Problem:
Rewrite the lines from the one containing "Task: Tap the BNL bank icon" through the one containing "Action: [544, 155]", both included, and output only those. Keep every line as is, but multiply each answer coordinate by 0.8 and round to the nearest whole number, with halves rounded up.
------ Provided records
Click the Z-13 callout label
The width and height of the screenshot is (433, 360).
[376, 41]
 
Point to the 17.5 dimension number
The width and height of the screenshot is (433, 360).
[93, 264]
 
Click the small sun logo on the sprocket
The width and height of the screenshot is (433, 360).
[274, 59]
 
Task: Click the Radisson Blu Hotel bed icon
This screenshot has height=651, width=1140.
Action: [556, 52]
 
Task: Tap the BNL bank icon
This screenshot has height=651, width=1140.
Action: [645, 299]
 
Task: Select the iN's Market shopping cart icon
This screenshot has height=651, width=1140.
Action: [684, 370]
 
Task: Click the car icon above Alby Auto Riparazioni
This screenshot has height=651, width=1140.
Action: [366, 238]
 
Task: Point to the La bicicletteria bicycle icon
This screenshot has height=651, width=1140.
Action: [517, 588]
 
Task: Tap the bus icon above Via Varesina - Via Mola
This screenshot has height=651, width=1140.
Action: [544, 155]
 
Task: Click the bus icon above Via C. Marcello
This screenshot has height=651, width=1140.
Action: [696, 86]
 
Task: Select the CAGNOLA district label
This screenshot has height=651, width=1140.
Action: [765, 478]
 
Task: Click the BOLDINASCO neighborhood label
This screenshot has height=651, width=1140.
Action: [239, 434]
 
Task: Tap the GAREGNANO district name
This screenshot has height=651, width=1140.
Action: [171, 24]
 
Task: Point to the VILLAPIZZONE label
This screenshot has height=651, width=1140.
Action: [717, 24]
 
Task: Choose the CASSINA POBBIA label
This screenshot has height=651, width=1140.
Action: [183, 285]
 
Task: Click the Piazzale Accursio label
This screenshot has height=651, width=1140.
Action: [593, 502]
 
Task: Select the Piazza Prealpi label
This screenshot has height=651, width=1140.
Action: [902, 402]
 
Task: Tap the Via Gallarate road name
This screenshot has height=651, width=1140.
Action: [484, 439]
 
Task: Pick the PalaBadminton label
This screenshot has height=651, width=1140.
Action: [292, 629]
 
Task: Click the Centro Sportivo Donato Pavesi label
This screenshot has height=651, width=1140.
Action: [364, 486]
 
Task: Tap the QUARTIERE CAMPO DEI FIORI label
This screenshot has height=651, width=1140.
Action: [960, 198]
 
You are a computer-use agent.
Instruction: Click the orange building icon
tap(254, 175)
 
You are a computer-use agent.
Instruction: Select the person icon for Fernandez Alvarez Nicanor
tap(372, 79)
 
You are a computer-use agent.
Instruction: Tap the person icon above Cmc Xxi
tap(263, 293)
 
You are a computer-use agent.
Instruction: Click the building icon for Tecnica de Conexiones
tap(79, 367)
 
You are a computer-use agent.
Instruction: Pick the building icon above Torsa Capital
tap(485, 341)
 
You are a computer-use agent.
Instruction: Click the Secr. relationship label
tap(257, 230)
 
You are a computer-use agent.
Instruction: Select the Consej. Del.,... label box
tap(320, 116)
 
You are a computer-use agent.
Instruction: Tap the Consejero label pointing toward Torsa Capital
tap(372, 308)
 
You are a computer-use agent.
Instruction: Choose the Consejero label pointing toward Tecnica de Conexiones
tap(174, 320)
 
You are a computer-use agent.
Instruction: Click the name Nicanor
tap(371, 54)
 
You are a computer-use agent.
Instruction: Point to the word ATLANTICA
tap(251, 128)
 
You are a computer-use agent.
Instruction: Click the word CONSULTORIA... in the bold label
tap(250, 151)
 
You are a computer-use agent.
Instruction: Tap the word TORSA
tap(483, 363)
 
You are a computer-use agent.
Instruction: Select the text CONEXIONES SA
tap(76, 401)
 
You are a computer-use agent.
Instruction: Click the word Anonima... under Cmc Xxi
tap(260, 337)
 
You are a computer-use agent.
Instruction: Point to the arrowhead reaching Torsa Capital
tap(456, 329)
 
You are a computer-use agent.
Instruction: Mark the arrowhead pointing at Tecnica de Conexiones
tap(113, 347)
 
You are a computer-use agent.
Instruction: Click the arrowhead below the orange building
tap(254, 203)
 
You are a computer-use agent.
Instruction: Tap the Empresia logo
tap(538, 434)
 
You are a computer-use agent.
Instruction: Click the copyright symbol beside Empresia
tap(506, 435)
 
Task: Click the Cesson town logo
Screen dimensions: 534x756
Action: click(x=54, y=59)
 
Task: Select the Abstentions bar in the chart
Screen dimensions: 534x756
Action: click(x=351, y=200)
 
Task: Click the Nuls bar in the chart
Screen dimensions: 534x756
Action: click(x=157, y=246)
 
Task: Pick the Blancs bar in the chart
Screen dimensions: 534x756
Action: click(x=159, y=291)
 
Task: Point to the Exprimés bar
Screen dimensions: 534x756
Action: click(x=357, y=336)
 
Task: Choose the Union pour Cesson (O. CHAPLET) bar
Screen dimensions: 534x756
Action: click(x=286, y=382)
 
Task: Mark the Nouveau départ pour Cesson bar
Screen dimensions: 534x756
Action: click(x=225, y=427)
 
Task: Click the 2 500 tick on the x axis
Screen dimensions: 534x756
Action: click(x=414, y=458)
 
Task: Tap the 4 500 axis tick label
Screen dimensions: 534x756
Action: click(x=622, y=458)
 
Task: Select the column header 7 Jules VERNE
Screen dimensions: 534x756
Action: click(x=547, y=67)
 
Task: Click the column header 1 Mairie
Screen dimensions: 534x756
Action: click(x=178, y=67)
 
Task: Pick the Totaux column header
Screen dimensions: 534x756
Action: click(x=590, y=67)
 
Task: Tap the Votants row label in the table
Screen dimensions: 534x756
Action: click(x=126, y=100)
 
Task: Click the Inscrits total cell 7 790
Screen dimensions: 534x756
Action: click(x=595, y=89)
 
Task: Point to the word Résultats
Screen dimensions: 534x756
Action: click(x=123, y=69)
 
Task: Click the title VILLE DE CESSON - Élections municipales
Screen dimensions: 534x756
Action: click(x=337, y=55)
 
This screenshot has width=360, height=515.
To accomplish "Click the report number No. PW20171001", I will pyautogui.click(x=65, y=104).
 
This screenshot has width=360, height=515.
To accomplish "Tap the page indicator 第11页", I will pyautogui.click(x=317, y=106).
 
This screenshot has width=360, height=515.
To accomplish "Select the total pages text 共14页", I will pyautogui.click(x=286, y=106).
------------
Exercise result:
Task: Tap the BNL bank icon
This screenshot has height=651, width=1140.
Action: [516, 239]
 
Task: Select the iN's Market shopping cart icon
This screenshot has height=651, width=1140.
Action: [547, 296]
 
Task: Click the car icon above Alby Auto Riparazioni
This screenshot has height=651, width=1140.
Action: [293, 190]
 
Task: Point to the La bicicletteria bicycle icon
This screenshot has height=651, width=1140.
Action: [414, 470]
 
Task: Tap the bus icon above Via Varesina - Via Mola
This screenshot has height=651, width=1140.
Action: [435, 124]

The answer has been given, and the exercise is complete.